Every line in the records below with the string "resolution" is to be copied out.

=== EXCERPTED DATA ===

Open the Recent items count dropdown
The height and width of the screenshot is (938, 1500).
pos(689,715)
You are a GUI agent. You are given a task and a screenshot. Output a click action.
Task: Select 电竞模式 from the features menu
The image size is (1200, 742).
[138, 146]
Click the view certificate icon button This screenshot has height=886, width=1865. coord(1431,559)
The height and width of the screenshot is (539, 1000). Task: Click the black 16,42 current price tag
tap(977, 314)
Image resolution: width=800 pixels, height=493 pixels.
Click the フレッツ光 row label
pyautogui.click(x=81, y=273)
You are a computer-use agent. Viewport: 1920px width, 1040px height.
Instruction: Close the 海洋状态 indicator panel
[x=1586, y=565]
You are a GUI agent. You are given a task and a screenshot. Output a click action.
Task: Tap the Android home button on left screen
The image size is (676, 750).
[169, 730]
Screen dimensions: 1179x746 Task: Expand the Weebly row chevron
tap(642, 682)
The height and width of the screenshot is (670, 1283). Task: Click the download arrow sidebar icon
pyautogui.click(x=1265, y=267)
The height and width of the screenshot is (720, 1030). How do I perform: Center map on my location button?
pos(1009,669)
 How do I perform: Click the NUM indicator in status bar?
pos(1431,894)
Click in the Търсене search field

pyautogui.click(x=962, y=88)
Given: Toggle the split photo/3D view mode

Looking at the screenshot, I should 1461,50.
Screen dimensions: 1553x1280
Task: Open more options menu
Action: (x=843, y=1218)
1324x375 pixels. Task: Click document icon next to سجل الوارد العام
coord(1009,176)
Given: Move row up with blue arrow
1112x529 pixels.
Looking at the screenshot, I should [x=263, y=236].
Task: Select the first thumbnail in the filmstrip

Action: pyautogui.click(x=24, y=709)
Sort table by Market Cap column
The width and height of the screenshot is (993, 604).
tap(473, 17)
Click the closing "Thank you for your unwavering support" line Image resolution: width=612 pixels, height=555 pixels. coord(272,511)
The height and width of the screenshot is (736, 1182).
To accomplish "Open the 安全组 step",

===

OUTPUT FOR THIS TASK:
Image resolution: width=800 pixels, height=493 pixels.
Click the closing "Thank you for your unwavering support" line Image resolution: width=612 pixels, height=555 pixels. coord(272,511)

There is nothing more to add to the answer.